(PROVIDED TEXT):
┌────────
|Physiotherapy and Pelvic Floor Muscle Exercises for the Prevention and Treatment of Pregnancy-Related Pelvic Floor Dysfunctions: A Systematic Review and Meta-analysis|
|Fahime Khorasani1, Fariba Ghaderi1,2, Parvin Sarbakhsh3, Parisa Ahadi2, Elahe Khorasani4, Fereshteh Ansari2, Nafiseh Vahed2|
|1Department of Physiotherapy, Faculty of Rehabilitation, Tabriz University of Medical Sciences, Tabriz, Iran
2Research Center of Evidence Based Medicine, Tabriz University of Medical Sciences, Tabriz, Iran
3Road Traffic Injury Research Center, Tabriz University of Medical Sciences, Tabriz, Iran
4Department of Pharmacoeconomics and Pharmaceutical Administration, School of Pharmacy, Students Scientific Research Center, Tehran University of Medical Sciences, Tehran, Iran
IJWHR 2020; 8: 125-132
Viewed : 1011 times
Downloaded : 783 times.
Keywords : Physiotherapy, Pelvic floor muscle exercise, Pelvic organ prolapse, Urinary incontinence, Fecal incontinence
|Full Text(PDF) | Related Articles|
Objectives: The present systematic review focused on the prevention or treatment of three main types of pelvic floor dysfunctions (PFDs) specifically pelvic organ prolapse (POP), urinary incontinence (UI), and fecal incontinence (FI) using physiotherapy and pelvic floor muscle exercises (PFMEs). With regard to the breadth of the problem, there is not much evidence grounded on the best management. The main purpose of this systematic review was to evaluate the effects of physiotherapy and PFMEs on the prevention and treatment of pregnancy-related PFDs; namely, POP, FI, and UI. Therefore, this review incorporated studies comparing the use of physiotherapy and PFMEs with every other existing interventions.
Methods: This systematic review and meta-analysis was conducted on randomized-controlled-trial (RCT) articles and quasi-RCT designs through a search in the studies published with no time limits until December 2017 in the databases of PubMed (Medline), Web of Science, Scopus, Embase, Cochrane Library, and ProQuest. The meta-analysis was also applied for data synthesis. Moreover, heterogeneity was assessed using Cochran?s Q test and I2 index.
└────────
(RECORDED INFORMATION):
┌────────
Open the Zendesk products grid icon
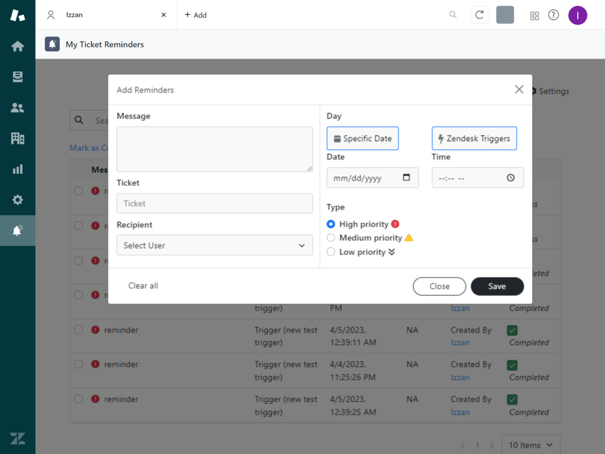Image resolution: width=605 pixels, height=454 pixels. 535,15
└────────
(WORK TASK 1): In the abstract on pelvic floor dysfunctions, through what month and year did the database search cover published studies?
(WORK TASK 2): Continue the pelvic floor dysfunction review abstract, picking up after its final sentence about assessing heterogeneity.

(ANSWER SPACE 1): December 2017

(ANSWER SPACE 2):
Results: A total number of 26 RCTs were examined in this review in which the outcome variables were related to POP, UI, and FI prevalence; POP, UI, and FI severity, as well as pelvic floor muscle (PFM) strength and endurance. In most articles, UI prevalence or severity in intervention groups had significantly improved compared with those in controls. The number of studies examining POP and FI was also relatively low. In two studies, FI severity or prevalence in intervention groups had significantly enhanced in comparison with those in control groups; however, FI prevalence in two articles had been reported lower in intervention groups than that in control groups although no significant difference had been observed. There was also no significant improvement in intervention groups in two other studies in this respect. Besides, three articles had not reported traces of improvement in POP, as well as a significant difference between intervention and control groups. Nevertheless, two studies had found a significant improvement in POP in this regard. Based on meta-analysis results for the variable of PFM strength, Cochran?s Q test (P < 0.001) and I2 index (90.02) indicated heterogeneity between studies; so, a random-effect meta-analysis was applied to estimate overall effect sizes. The overall mean differences following intervention between the study groups were also equal to 6.94, with a 95% CI (1.36 to 12.52).
Conclusions: It was concluded that physiotherapy and PFMEs might have effects on pregnancy-related UI, but they had not consistently reduced FI severity or prevalence and failed to constantly improve POP.